Earth’s largest animals may eat even more gargantuan amounts of food than scientists thought, a new study reveals.
Baleen whales — which capture krill, fish, zooplankton and squid by filtering seawater through their special structures in their mouths — may consume up to three times more prey than previously estimated, the study found.
The discovery could rattle our understanding of how nutrients flow through ocean food webs. After feeding deep underwater, the whales swim upward to breathe and release impressive plumes of poop near the surface of the ocean. There, the iron-rich whale feces acts as a fertilizer for phytoplankton, microscopic organisms that draw energy from sunlight to conduct photosynthesis. The fertilized phytoplankton then get devoured by hungry krill, which then get eaten by whales, and so on.
Related: In photos: Tracking humpback whales
If you remove whales from this loop, the iron that would normally be distributed in their poop would instead settle to the ocean floor in krill feces and dead krill carcasses; in turn, this would deprive phytoplankton on the surface of the iron they need to thrive. This may help to explain why, after whalers killed off millions of baleen whales in the 20th century, krill populations within the whaling grounds declined dramatically, falling more than 80% in parts of the Southern Ocean, for example, the study authors wrote in the study, published Nov. 3 in the journal Nature.

════════════════════

● **INSTRUCTIONS FOR THE TASK**:
Continue the article on how much baleen whales eat, starting after its last sentence.

════════════════════

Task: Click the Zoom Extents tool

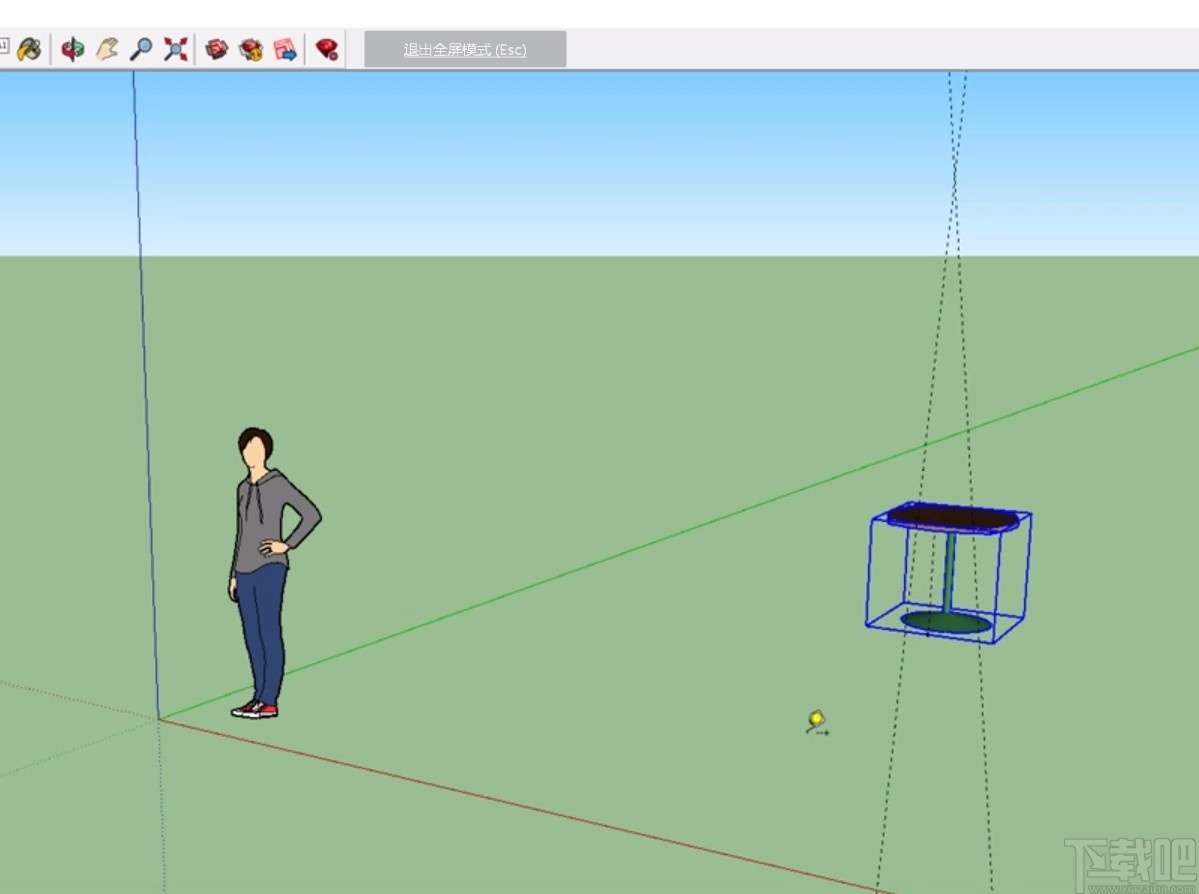Action: 176,48
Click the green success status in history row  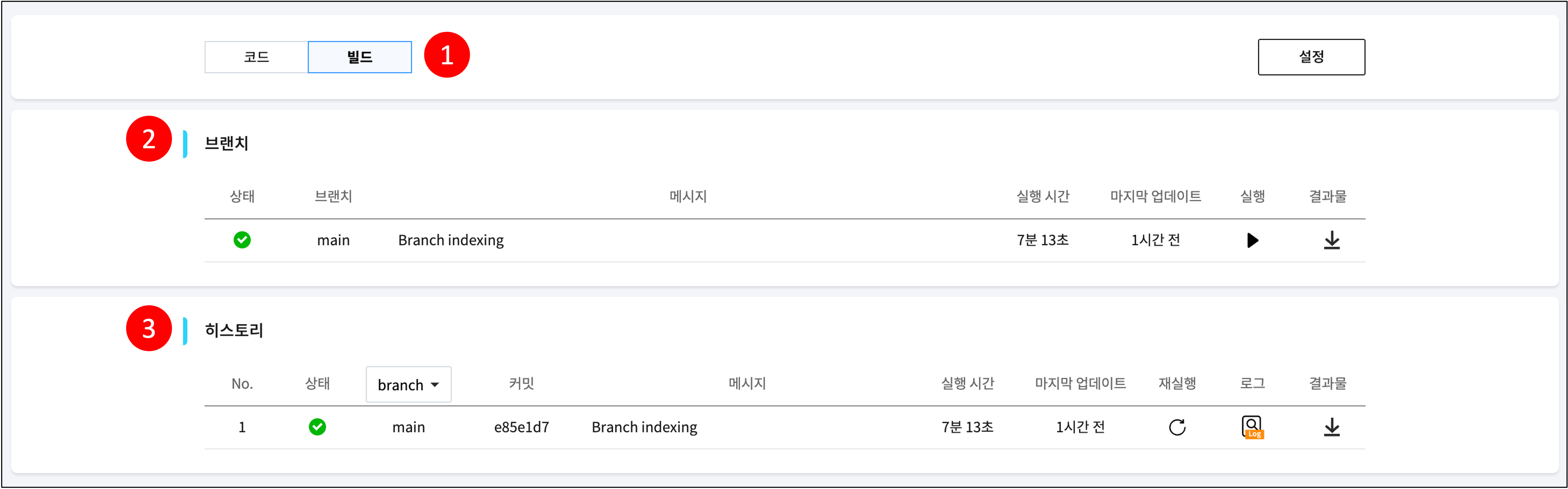[x=317, y=427]
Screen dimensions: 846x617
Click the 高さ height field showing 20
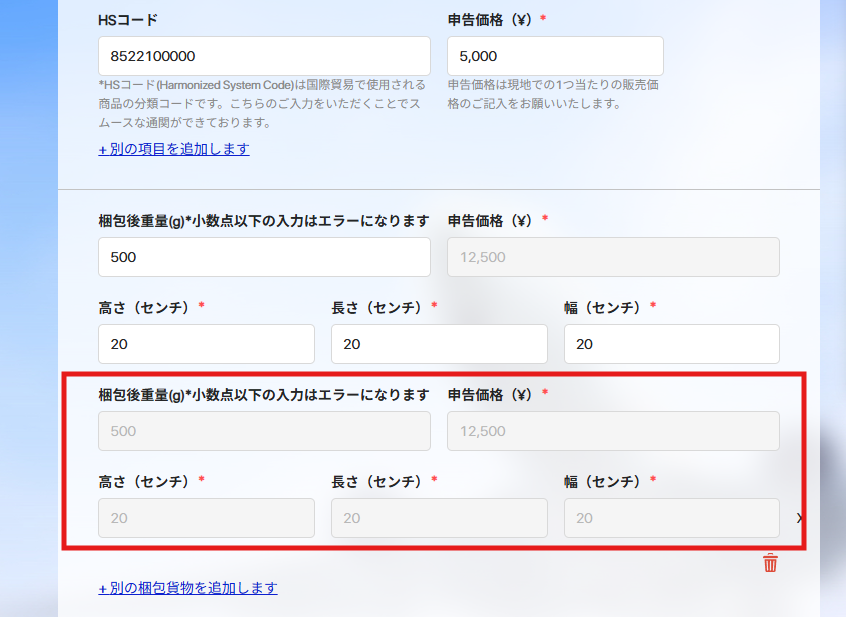(x=206, y=343)
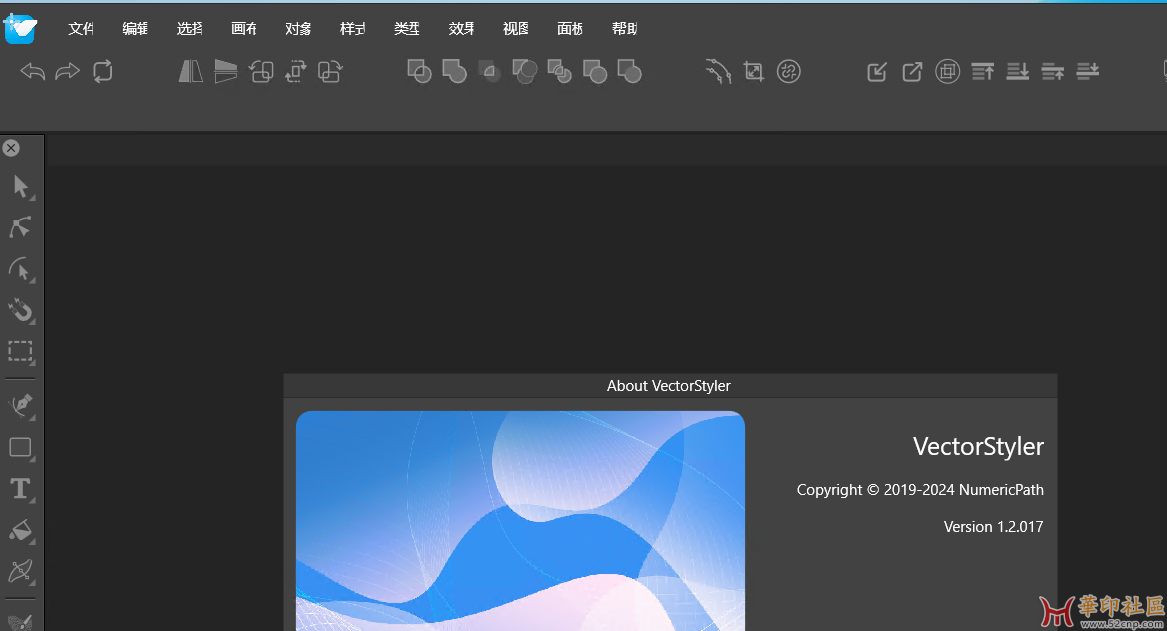1167x631 pixels.
Task: Select the Paint Bucket fill tool
Action: coord(20,530)
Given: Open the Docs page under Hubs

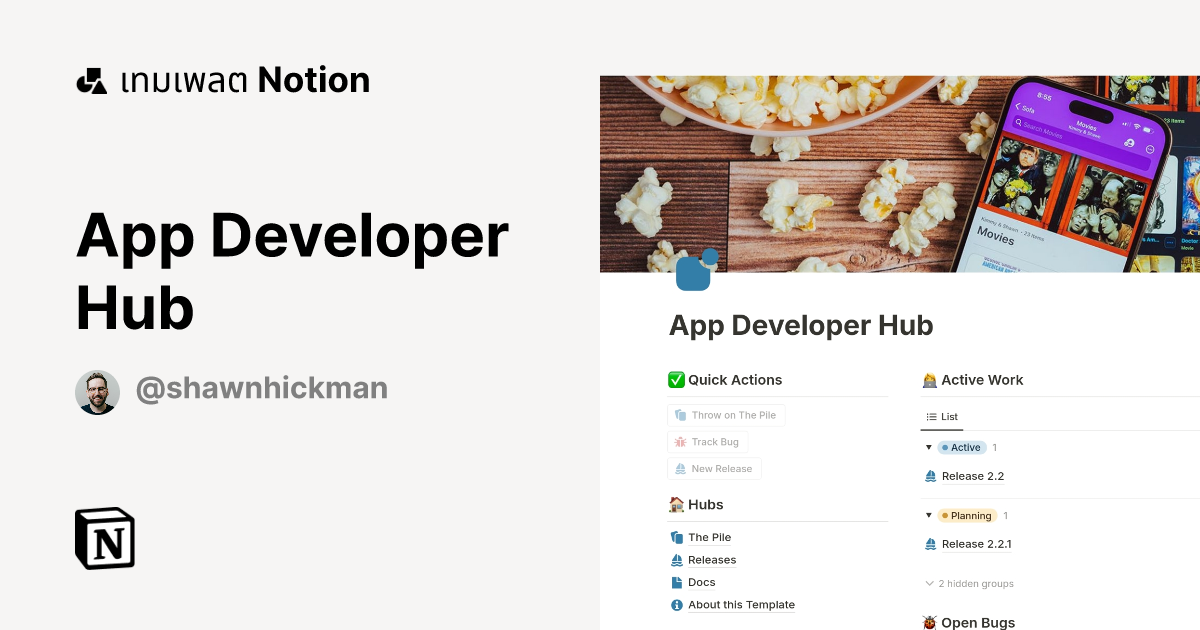Looking at the screenshot, I should (702, 581).
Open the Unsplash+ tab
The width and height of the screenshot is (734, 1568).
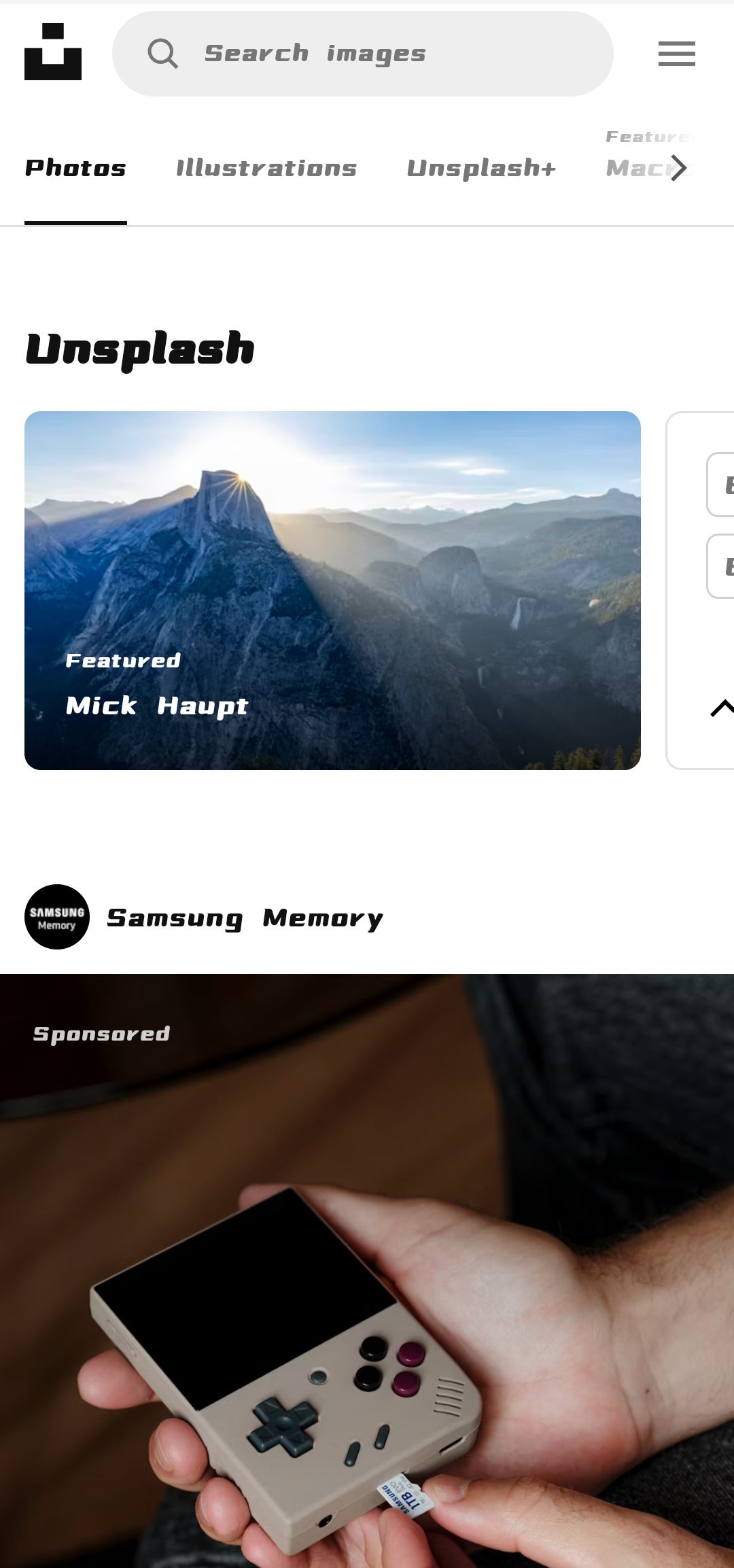pyautogui.click(x=481, y=168)
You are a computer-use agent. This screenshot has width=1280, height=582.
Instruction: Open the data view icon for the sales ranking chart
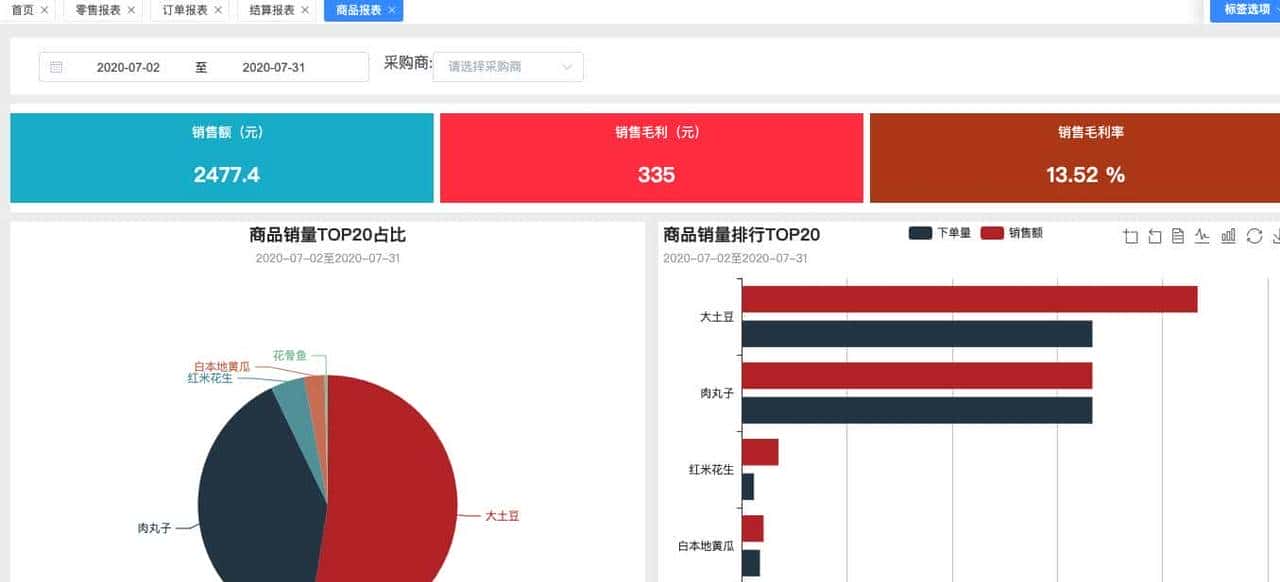click(x=1178, y=237)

════════════════════

● **RESPONSE FOR THIS EXERCISE**:
“These animals are more important ecosystem engineers than we previously thought,” in that they help boost the amount of fuel available to the entire ecosystem, said first author Matthew Savoca, a National Science Foundation postdoctoral research fellow at Stanford University’s Hopkins Marine Station. By helping to conserve baleen whale populations today, we could help to restore the iron-recycling system once derailed by industrial whaling, he said.
Baleen whales get their name from the comb-like structures that grow from their upper jaws. The whales use these structures, made of keratin — the same protein that makes up human hair and fingernails — to filter-feed, either continuously, by swimming open-mouthed through dense throngs of prey, or sporadically, by suddenly lunging at their prey while taking in gigantic gulps of water. Right whales and bowhead whales take the former approach, while blue, fin, minke and humpback whales use the latter.
Although scientists understand the basics of how baleen whales feed, estimating how much they eat has been difficult. Prior to the new study, Savoca was interested in how much plastic and other pollutants baleen whales might be ingesting. But to investigate that question, he had to dig into past research of how much prey the whales consume.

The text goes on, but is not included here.